[[ INPUT RECORDS, beginning ]]
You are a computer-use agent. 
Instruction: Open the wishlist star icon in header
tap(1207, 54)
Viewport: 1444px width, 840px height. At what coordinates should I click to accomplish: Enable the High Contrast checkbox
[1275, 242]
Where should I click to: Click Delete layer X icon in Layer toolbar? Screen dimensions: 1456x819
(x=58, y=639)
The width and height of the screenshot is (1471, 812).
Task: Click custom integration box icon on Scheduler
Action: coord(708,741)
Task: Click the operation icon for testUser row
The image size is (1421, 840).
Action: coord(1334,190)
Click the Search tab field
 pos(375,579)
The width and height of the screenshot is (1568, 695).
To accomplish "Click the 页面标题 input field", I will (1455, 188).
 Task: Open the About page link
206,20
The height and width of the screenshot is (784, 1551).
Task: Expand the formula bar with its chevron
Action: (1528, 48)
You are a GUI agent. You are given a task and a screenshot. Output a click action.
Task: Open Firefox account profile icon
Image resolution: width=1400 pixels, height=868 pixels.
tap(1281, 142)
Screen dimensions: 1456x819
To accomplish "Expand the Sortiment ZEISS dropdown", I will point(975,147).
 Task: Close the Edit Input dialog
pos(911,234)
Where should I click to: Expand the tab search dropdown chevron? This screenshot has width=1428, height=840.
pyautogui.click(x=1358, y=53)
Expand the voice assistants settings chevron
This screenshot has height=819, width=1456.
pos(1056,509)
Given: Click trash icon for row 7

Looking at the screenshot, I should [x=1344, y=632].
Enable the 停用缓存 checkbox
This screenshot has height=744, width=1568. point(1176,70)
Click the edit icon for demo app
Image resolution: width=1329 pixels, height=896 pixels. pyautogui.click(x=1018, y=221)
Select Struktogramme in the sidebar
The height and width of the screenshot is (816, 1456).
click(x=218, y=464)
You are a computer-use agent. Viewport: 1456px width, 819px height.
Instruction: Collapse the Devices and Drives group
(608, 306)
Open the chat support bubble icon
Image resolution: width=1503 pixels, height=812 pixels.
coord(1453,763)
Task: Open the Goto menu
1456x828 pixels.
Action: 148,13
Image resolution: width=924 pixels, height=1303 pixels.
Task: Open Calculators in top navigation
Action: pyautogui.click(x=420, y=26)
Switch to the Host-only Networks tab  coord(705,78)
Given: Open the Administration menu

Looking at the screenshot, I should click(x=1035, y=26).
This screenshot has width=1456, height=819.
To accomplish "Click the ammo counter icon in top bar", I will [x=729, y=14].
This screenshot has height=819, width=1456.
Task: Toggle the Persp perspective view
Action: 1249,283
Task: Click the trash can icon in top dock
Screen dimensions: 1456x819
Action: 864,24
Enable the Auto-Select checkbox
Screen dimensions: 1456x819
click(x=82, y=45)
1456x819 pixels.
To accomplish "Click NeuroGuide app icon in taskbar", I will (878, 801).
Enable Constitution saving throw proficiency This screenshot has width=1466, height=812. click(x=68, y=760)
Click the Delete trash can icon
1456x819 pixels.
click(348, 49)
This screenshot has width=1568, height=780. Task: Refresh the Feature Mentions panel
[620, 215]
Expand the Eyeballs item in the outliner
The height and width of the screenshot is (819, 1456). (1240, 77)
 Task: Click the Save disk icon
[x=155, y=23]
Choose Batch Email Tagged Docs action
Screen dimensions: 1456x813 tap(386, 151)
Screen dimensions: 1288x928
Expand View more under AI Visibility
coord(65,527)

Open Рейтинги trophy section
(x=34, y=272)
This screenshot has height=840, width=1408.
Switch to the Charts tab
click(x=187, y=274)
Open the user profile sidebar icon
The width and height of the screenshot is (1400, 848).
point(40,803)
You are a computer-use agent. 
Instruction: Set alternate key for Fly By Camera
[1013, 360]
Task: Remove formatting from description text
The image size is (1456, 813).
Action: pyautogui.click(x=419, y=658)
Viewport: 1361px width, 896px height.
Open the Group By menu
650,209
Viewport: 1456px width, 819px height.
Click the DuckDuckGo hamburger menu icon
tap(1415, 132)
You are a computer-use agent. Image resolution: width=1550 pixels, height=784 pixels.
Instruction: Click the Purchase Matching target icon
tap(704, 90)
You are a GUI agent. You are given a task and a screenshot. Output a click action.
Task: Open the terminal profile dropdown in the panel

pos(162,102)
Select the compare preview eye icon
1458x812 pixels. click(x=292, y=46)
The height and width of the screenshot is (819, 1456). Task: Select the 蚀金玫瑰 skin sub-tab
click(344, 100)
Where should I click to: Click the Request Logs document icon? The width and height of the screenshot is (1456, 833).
[[ INPUT RECORDS, end ]]
Whenever a line in the material above holds the string "computer", copy that line in full.

» **ANSWER SPACE**:
You are a computer-use agent. 
You are a computer-use agent. Viewport: 1456px width, 819px height.
You are a computer-use agent. 
You are a computer-use agent. Image resolution: width=1550 pixels, height=784 pixels.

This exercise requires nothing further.